Extract =

..........

VMware Horizon Community
michalhoppe
Contributor
Contributor

VDI inoperable - unable to connect to vCenter in View Administrator

Greetings,

I have an puzzling and intermittent issue where the View Administrator loses connectivity to the vCenter.  The problem manifests itself in the View Administrator with the following errors:

  • The service is not working properly.  Certificate is untrusted but the thumbprint for the certificate is accepted.
  • Cannot connect to the vCenter Server vcenter.mycompany.tld because the user name or password is not valid.

Looking at the View Connection Server and the vCenter logs, it looks like there are 2 possibilities:

I checked the notrealviewusername AD group memberships: it belongs to 9 groups.  This is well within the acceptable limit.

I also added our AD domain to the SSO default domain list.

However, the issue persists intermittently.

Digging into this further, I focused on the SSO server and found the following from imsSystem.log:

2013-08-22 10:38:44,815, ,<key>,,<SSO server IP>,CONN_POOL_GET_CONNECTION,16158,FAIL,LDAP_CONNECTION_FAILED,SYSTEM,SYSTEM,SYSTEM,SYSTEM,SYSTEM,SYSTEM,SYSTEM,slot-0-bind,,,,,,

So it looks like the SSO can't bind to our AD through LDAP.  However, the connectivity between the AD servers configured in SSO has been confirmed during this problem.  The SSO server Windows event log is also clear of any AD/LDAP errors.

I found that restarting the SSO service and letting it settle down for 5 minutes clears the issue.

This problem renders our View infrastructure inoperative from time to time, as both management and connection to new or existing desktops is affected.

Has anyone else seen this?

- M

0 Kudos
7 Replies
Linjo
Leadership
Leadership

What versions of View, vCenter and vSphere are you using?

How many connection-brokers?

How many users and pools do you have?

How often does this happen?

// Linjo

Best regards, Linjo Please follow me on twitter: @viewgeek If you find this information useful, please award points for "correct" or "helpful".

..........

Goals =
(a) Answer these questions from the forum thread:
(i) How many AD groups does the notrealviewusername account belong to?
(ii) In which log file on the SSO server was the LDAP failure found?
(iii) After restarting the SSO service, how long must it settle before the issue clears?
(b) Translate this sentence from the forum thread into Spanish: "I found that restarting the SSO service and letting it settle down for 5 minutes clears the issue."
(c) Carry the forum thread on from its last line.
The listing that comes next is drawn from a different source than the forum thread.

..........

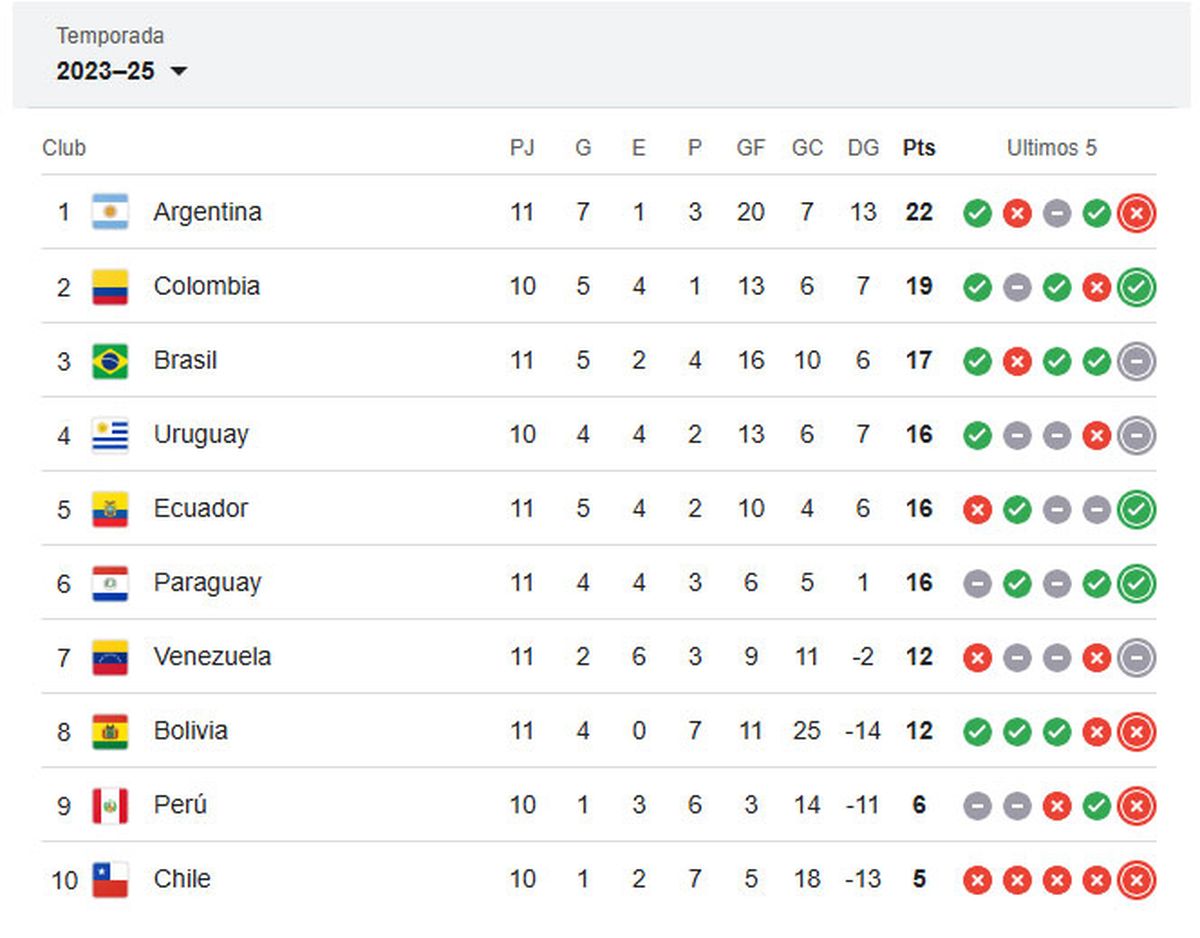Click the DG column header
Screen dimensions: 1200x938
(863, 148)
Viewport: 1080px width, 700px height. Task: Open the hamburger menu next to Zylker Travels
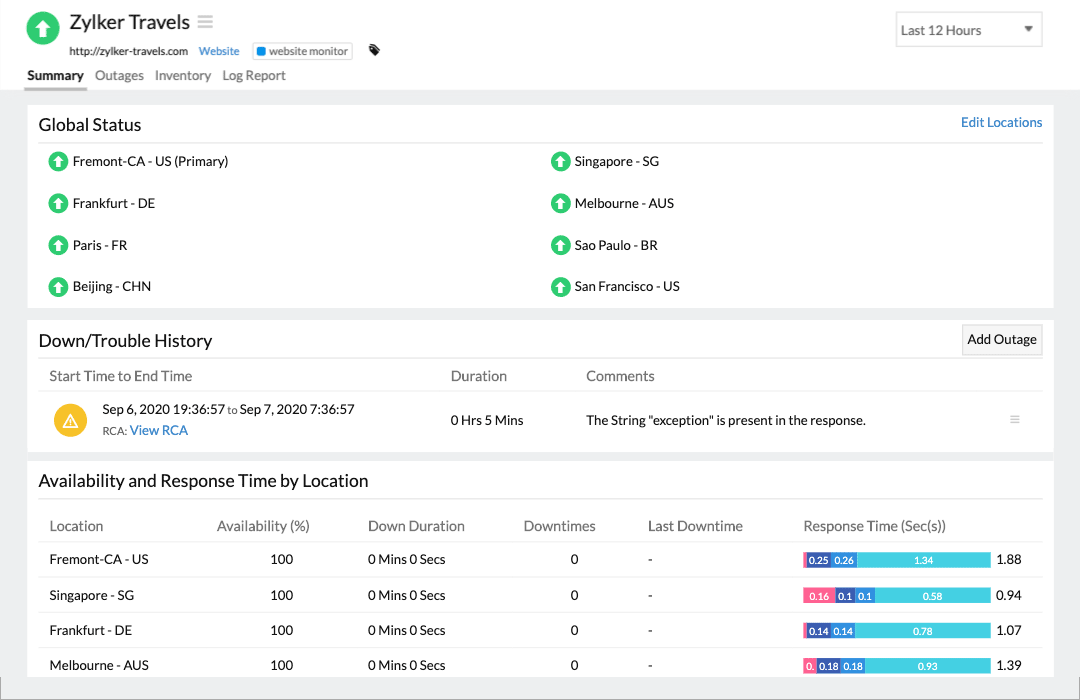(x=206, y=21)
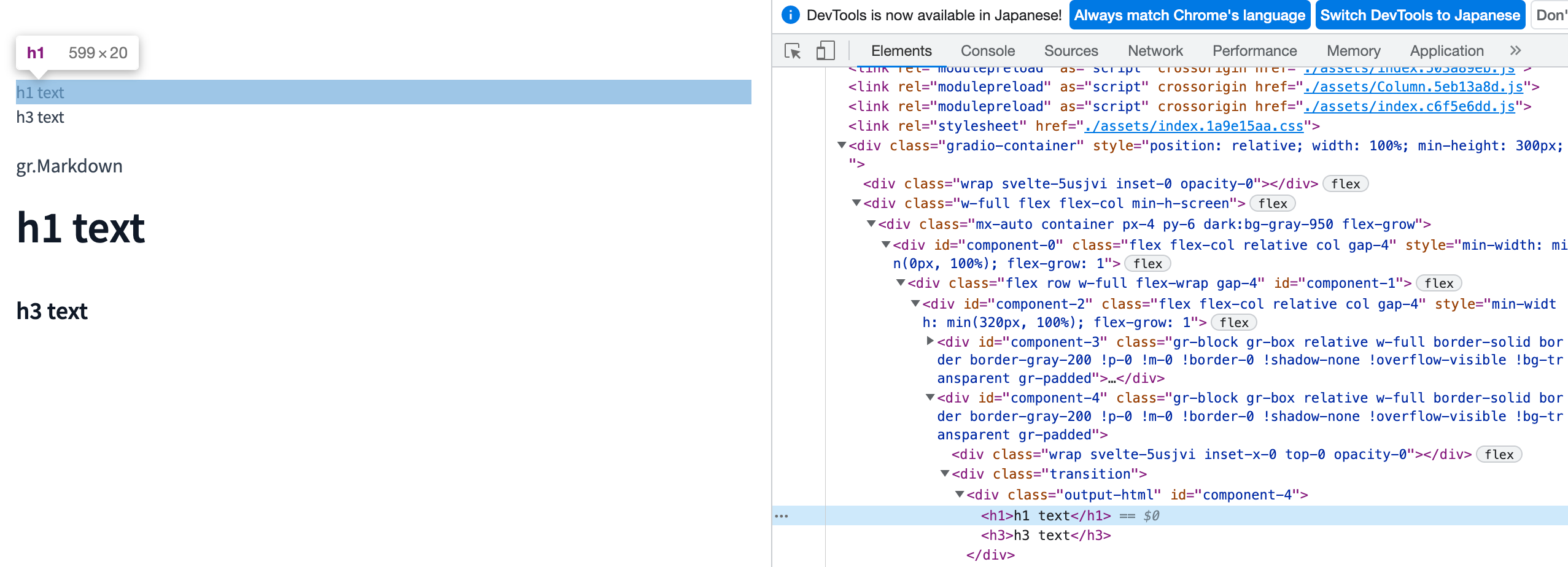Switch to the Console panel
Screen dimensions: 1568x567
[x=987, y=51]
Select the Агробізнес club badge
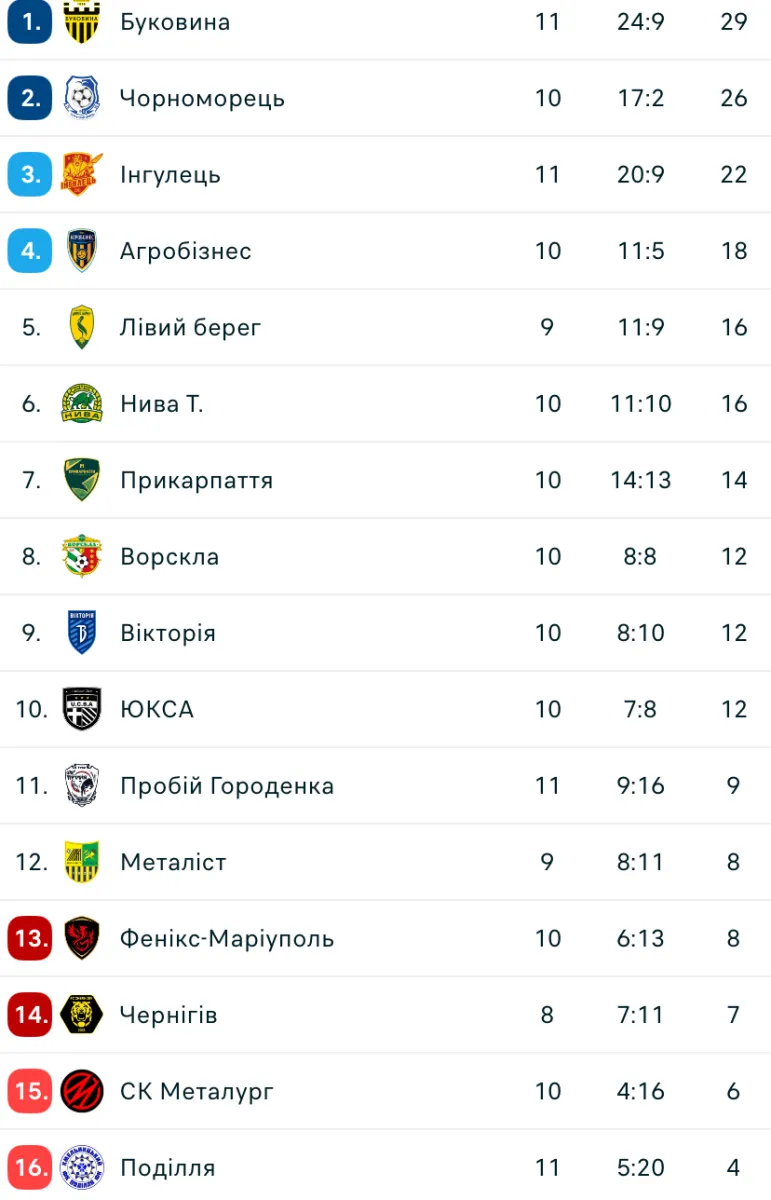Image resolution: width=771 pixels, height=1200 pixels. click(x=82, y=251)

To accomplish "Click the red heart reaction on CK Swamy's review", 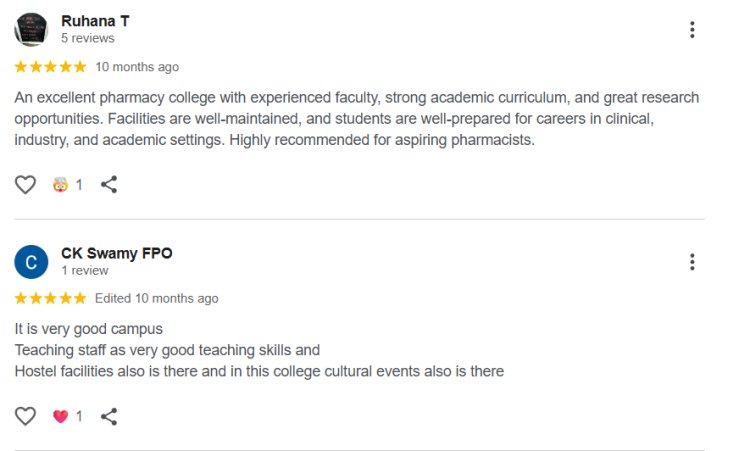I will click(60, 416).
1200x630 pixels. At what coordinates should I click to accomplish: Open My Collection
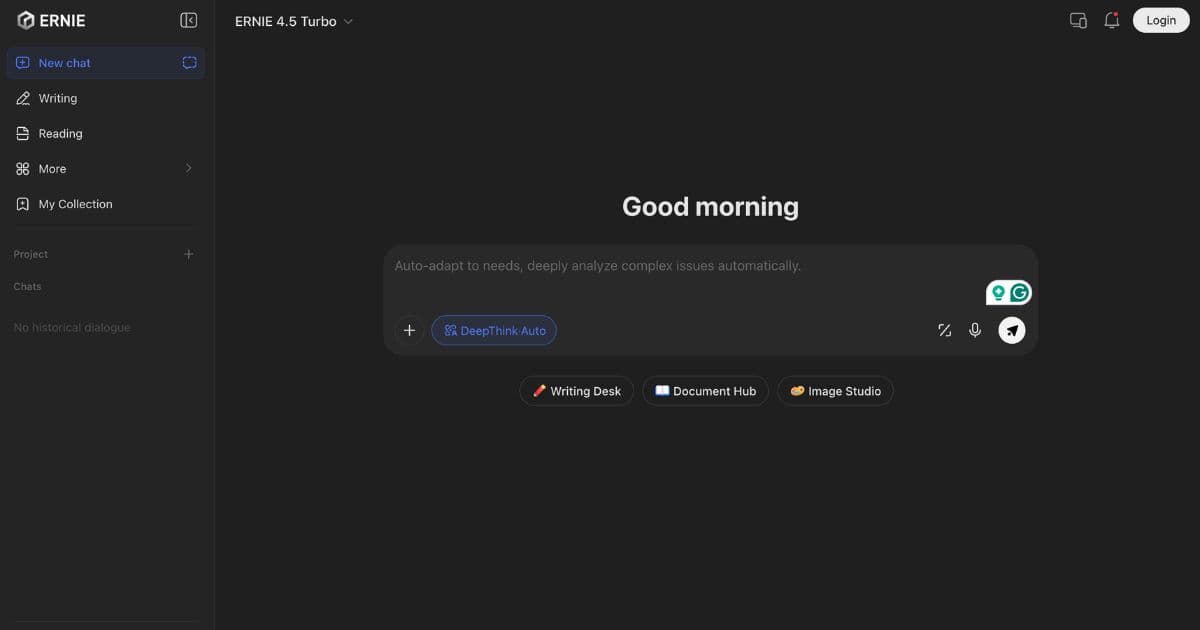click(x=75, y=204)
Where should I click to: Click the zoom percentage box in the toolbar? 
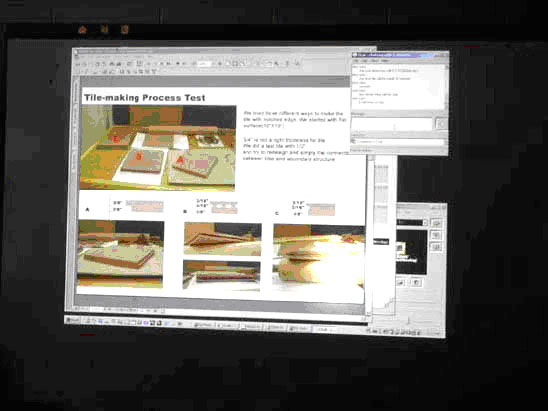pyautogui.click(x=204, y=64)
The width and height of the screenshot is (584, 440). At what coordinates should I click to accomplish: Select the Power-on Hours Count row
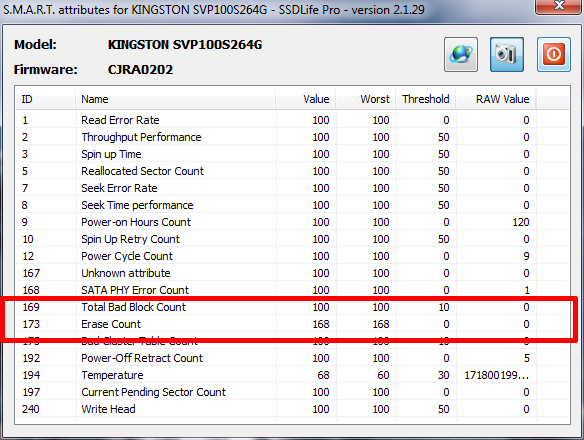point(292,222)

..........

Set of answers =
(a)
(i) 9 groups.
(ii) imsSystem.log.
(iii) 5 minutes.

(b) Descubrí que reiniciar el servicio SSO y dejar que se estabilice durante 5 minutos resuelve el problema.

(c)
0 Kudos
michalhoppe
Contributor
Contributor

Linjo,

What versions of View, vCenter and vSphere are you using?

  • View 5.2
  • vCenter 5.1
  • vSphere 5.1

How many connection-brokers?

  • 2 external (with RSA 2 factor auth)
  • 2 internal (AD auth only)

How many users and pools do you have?

  • Testing only at the moment: 50 users, 4 pools

How often does this happen?

  • intermittent - once every 1-3 weeks

- M

0 Kudos
Vdiallstar
Contributor
Contributor

Is time configured correctly between AD and the connection server?

Ensure connection server, vCenter & host are pulling from the same time source

0 Kudos
michalhoppe
Contributor
Contributor

Vdiallstar,

Vdiallstar wrote:

Is time configured correctly between AD and the connection server?

Ensure connection server, vCenter & host are pulling from the same time source

All of the servers are part of the same domain.  They all use the same time source.

Thanks,

Michal

0 Kudos
michalhoppe
Contributor
Contributor

The issue happened again just a few minutes ago.  To add another bit of information, I noticed this event log warning that roughly correlates to the time of the SSO error:

Event ID 4227 Warning TCPIP

TCP/IP failed to establish an outgoing connection because the selected local endpoint was recently used to connect to the same remote endpoint. This error typically occurs when outgoing connections are opened and closed at a high rate, causing all available local ports to be used and forcing TCP/IP to reuse a local port for an outgoing connection. To minimize the risk of data corruption, the TCP/IP standard requires a minimum time period to elapse between successive connections from a given local endpoint to a given remote endpoint.

We have seen this once before.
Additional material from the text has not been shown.